• Your instructions: Scan the entries line by line and return those with "výpredaj".

*** Excerpted data

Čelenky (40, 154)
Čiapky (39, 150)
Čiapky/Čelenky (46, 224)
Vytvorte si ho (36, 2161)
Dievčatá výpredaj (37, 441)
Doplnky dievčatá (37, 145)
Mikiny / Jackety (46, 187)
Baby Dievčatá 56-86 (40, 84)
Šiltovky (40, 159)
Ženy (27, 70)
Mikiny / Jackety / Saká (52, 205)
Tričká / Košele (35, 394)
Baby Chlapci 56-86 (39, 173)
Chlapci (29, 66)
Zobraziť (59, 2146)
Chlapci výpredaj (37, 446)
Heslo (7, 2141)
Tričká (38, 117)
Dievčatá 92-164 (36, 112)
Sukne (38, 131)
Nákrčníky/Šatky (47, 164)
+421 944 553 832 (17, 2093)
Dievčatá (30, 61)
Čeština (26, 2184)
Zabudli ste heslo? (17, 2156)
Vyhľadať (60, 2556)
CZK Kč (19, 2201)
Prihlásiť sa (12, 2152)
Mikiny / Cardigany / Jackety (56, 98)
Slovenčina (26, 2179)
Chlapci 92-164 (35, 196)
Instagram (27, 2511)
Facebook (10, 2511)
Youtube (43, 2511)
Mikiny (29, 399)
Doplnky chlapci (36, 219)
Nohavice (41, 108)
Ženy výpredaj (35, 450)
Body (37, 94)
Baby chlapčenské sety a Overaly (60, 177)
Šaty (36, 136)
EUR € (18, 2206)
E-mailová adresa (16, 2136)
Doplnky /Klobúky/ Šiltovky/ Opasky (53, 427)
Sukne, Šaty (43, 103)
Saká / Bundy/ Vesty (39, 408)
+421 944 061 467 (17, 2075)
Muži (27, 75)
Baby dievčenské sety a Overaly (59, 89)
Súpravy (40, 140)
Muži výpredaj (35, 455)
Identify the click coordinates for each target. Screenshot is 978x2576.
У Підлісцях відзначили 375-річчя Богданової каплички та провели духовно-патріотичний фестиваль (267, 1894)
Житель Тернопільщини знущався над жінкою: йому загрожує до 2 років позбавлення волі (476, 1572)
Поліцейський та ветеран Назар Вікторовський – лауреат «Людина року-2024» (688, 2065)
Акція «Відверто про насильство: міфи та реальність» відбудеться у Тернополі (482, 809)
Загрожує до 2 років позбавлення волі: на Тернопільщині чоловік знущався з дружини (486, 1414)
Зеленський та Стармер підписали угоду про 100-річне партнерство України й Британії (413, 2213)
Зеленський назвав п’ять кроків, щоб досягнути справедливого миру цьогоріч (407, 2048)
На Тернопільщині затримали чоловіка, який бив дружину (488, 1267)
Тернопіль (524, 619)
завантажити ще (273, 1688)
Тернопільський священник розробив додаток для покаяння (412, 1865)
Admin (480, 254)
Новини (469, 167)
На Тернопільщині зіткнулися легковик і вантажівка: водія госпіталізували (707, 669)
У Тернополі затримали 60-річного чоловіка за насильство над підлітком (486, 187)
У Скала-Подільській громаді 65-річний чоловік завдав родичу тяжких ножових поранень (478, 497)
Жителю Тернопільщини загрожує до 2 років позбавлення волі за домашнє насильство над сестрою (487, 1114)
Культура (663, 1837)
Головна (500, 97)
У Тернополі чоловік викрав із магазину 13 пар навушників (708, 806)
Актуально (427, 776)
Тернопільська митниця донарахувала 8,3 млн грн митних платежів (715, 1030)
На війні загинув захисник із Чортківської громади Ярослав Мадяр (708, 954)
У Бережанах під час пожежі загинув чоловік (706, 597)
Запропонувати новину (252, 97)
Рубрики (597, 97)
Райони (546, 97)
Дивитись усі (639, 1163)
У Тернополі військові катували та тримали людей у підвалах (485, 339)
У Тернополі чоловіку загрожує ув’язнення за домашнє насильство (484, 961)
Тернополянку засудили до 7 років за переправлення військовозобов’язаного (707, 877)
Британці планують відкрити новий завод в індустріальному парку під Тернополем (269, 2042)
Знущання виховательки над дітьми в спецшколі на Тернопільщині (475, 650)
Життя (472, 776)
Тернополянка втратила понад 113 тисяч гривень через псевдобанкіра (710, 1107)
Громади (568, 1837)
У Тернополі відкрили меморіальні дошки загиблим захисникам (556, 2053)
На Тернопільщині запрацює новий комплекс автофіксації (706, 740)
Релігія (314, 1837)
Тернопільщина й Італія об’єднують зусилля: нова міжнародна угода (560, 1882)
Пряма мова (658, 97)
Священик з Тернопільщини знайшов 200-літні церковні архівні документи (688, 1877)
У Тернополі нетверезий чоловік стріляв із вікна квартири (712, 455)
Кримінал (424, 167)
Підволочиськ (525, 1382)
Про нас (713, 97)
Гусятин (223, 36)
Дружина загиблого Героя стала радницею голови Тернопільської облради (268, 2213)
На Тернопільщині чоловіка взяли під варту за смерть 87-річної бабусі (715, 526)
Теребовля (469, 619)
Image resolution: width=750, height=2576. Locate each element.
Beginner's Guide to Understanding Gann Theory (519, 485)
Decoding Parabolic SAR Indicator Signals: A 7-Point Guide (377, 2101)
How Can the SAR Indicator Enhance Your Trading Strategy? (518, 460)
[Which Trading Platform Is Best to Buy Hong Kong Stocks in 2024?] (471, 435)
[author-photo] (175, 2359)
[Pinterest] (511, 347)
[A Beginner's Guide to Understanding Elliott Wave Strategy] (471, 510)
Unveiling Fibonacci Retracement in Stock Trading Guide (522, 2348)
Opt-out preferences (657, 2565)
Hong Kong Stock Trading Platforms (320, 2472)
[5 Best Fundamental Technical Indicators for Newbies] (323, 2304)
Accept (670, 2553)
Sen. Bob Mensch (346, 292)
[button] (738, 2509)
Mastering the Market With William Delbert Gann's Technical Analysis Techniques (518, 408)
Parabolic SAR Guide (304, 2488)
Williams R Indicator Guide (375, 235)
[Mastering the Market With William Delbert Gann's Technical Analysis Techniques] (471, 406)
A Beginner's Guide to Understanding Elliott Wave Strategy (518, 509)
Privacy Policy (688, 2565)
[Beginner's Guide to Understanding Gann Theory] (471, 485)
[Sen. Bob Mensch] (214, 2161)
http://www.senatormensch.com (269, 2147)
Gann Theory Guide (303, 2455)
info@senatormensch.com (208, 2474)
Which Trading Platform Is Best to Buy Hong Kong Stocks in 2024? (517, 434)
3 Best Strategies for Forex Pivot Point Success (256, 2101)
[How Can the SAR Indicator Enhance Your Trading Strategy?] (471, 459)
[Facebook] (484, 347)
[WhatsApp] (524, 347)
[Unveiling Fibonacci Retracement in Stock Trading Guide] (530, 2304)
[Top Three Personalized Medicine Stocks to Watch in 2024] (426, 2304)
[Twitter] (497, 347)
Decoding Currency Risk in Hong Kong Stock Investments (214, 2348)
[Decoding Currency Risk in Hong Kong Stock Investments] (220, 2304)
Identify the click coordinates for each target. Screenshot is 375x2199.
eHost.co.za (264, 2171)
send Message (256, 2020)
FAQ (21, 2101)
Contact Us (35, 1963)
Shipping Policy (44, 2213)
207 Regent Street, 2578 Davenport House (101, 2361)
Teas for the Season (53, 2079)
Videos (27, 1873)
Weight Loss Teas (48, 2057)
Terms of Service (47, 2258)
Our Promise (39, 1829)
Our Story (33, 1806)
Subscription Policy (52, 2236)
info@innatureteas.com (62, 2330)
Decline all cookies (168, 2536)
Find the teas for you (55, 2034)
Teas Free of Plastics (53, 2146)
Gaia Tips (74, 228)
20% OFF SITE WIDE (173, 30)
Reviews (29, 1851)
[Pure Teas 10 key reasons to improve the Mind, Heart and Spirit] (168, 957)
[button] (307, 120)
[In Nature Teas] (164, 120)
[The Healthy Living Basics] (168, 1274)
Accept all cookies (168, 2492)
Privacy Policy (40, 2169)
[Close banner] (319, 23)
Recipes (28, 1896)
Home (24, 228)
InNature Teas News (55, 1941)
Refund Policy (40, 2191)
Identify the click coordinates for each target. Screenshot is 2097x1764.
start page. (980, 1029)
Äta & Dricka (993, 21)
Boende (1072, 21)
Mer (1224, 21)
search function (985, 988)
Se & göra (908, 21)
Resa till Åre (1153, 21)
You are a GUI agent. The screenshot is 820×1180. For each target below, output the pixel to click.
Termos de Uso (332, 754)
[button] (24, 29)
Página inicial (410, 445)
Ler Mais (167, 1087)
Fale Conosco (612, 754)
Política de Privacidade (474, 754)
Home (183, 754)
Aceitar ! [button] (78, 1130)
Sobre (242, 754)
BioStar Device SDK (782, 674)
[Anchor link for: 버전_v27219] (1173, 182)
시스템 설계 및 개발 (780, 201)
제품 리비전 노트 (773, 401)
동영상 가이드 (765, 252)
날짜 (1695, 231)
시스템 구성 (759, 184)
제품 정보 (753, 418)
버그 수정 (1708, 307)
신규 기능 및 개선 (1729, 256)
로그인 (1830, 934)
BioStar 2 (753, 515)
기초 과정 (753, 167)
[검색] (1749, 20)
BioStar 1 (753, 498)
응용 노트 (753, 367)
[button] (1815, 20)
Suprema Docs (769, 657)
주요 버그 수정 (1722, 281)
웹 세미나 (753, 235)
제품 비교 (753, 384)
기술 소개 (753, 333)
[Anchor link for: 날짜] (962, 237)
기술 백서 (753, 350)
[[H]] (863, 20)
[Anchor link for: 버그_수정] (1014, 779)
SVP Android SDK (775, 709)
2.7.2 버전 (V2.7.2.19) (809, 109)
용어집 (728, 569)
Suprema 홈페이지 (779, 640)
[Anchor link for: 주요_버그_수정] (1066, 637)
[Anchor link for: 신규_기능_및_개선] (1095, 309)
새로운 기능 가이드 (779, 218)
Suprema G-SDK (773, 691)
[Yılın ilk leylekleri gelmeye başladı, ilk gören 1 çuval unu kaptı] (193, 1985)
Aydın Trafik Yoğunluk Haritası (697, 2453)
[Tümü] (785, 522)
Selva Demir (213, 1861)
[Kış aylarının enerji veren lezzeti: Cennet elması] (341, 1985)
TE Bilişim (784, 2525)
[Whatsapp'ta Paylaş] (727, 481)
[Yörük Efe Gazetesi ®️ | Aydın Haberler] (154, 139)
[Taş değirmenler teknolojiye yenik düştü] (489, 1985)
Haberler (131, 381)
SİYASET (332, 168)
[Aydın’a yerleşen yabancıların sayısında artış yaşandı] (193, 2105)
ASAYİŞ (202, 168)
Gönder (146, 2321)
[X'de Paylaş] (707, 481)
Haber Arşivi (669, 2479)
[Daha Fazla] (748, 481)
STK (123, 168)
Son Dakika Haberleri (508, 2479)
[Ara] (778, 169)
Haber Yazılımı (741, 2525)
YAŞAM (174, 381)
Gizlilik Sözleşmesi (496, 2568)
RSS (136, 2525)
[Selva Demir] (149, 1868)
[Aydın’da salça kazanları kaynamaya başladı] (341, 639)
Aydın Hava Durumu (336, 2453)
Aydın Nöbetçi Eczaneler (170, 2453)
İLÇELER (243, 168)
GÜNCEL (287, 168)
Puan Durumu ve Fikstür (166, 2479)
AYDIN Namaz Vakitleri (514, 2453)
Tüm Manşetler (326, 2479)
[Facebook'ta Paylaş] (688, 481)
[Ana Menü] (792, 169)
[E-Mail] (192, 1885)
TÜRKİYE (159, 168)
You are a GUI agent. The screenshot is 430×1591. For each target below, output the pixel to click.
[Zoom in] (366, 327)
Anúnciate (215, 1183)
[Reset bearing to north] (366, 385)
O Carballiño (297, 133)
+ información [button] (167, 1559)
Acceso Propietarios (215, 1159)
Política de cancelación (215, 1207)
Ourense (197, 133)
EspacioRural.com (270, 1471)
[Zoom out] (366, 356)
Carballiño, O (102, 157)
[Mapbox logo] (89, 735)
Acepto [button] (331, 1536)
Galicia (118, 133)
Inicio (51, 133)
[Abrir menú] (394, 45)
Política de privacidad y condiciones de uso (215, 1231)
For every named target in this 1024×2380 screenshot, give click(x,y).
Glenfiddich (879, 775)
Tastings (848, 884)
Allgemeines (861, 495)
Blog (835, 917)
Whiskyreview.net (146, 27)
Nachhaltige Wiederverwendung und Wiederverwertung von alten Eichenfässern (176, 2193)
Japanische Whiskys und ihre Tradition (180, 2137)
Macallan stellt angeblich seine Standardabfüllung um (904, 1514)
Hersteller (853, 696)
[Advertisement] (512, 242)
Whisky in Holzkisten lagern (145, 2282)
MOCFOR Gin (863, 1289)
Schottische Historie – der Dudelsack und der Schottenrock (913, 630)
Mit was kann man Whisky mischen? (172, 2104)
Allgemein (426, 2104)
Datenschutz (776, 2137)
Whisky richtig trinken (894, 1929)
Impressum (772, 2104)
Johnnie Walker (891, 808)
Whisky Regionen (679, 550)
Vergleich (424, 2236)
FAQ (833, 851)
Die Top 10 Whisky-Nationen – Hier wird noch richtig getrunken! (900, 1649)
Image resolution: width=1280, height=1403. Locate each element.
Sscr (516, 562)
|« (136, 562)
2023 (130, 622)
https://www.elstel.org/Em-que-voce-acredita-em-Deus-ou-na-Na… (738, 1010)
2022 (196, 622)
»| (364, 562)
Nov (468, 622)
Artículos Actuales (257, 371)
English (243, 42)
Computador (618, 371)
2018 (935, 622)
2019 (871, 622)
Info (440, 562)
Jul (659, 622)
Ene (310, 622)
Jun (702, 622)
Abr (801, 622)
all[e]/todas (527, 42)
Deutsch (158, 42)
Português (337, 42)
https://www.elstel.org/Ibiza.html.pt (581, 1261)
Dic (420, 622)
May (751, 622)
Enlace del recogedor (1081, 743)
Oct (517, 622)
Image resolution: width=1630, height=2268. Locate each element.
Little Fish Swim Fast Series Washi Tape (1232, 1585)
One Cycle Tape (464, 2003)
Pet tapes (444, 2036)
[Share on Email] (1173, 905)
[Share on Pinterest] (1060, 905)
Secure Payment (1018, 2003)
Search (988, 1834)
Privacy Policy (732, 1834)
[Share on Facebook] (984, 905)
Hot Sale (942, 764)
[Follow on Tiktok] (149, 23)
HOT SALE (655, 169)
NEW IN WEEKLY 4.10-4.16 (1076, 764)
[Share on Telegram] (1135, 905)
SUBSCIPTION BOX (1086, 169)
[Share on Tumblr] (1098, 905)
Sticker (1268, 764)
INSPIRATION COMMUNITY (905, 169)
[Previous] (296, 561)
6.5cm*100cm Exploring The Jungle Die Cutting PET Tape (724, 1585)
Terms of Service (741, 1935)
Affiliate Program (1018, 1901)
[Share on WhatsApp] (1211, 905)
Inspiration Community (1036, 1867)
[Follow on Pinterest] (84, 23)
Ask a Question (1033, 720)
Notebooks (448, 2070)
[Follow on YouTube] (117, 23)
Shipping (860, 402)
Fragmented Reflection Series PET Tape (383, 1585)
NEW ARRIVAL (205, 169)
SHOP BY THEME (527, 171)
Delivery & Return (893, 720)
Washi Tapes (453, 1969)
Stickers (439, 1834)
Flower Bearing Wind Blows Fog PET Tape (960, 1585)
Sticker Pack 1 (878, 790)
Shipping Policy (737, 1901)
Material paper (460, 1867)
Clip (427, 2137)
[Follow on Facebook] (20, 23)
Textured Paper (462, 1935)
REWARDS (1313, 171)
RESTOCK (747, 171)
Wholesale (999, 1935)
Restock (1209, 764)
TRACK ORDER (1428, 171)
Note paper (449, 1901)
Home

******

• Exercise result:
Dievčatá výpredaj (37, 441)
Chlapci výpredaj (37, 446)
Ženy výpredaj (35, 450)
Muži výpredaj (35, 455)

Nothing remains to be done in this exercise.